With CSRD coming into scope for many organisations and biodiversity / natural capital working their way into bank and fintech lexicons, there is much focus on the annual disclosures. These play an important role in measuring progress and informing public policy and corporate and consumer decision making. However, there has been less discussion from fintechs on embedding sustainability in day-to-day decision making.

As we expand into Europe, ClearBank is mindful of both PRA and ECB / DNB expectations, beyond annual disclosure obligations. But what does that mean in practice? Depending on maturity, focus areas may include:

  • Complete a materiality assessment for your value chain. Every business model is different, this assessment gives you the insight to focus on what matters.
  • Prioritise integration with existing governance and frameworks ahead of new structures. Committee secretaries are you friends.
  • While sustainability data may be unfamiliar to leadership, regular metrics supported by discreet leadership training are essential tool to drive sustainable decision making.
  • Set Board targets for embedding sustainability in meaningful governance, providing a mandate and reducing resistance to change.
  • Include ESG risk types in your risk taxonomy, allowing Board and Exec level risk appetite statements to drive downstream governance adoption.
  • Agree accountability within functions, with named owners of sustainability targets.
  • Set expectations with suppliers through procurement policy, requests for tender and commercial terms.
  • Establish data driven product governance, which ensure that sustainability is a driver of major decision points across the product lifecycle.
Focused and authentic

With so many initiatives any company can engage with, the sheer scope of sustainability can be daunting. It’s certainly a challenge we have faced at ClearBank. Recognising that an effective sustainability mission must focus on ClearBank’s business model and be authentic to our culture and our stakeholders has been the foundation of any progress so far.
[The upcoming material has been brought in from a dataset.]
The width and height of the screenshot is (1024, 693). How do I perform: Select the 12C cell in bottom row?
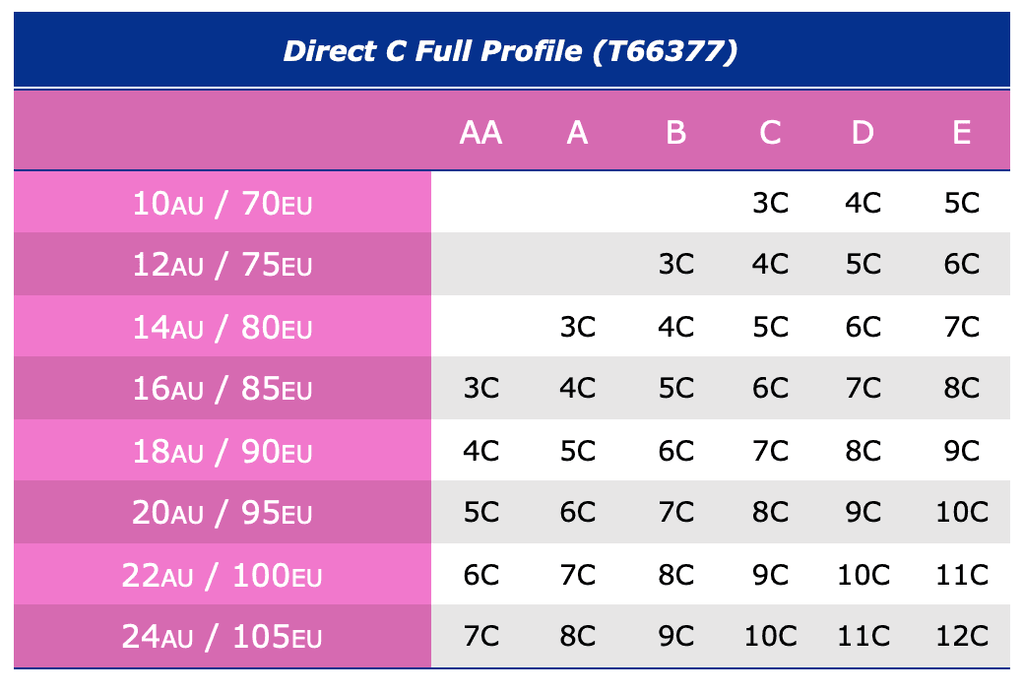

As you continue on this journey, think long-term. Begin narrow and build breadth over time. Most importantly, consider how your products and services contribute to social, environmental and economic resilience over the long-term. There is no one-size-fits-all approach, so much depends on your unique business model and your value chain.
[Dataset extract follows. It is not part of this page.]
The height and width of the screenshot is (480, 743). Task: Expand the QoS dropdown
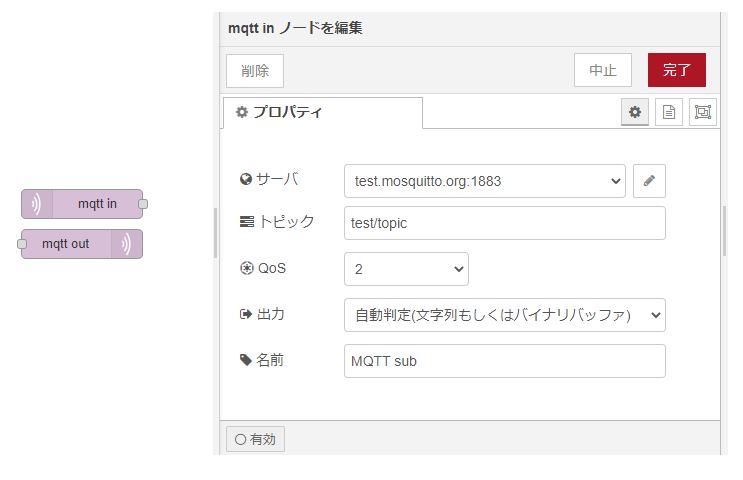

But doing nothing is not an option.

Oliver Thornton is the Head of Sustainability at ClearBank. He joined the bank in 2021 and is responsible for sustainability across ClearBank’s end-to-end value chain. Oliver is a passionate advocate for responsible business, and works closely with our clients, investors, suppliers and all of our teams to maximise ClearBank’s positive impact. He has over 10 years’ experience leading large-scale transformations for major financial institutions and is educated in Law and Sustainable Finance.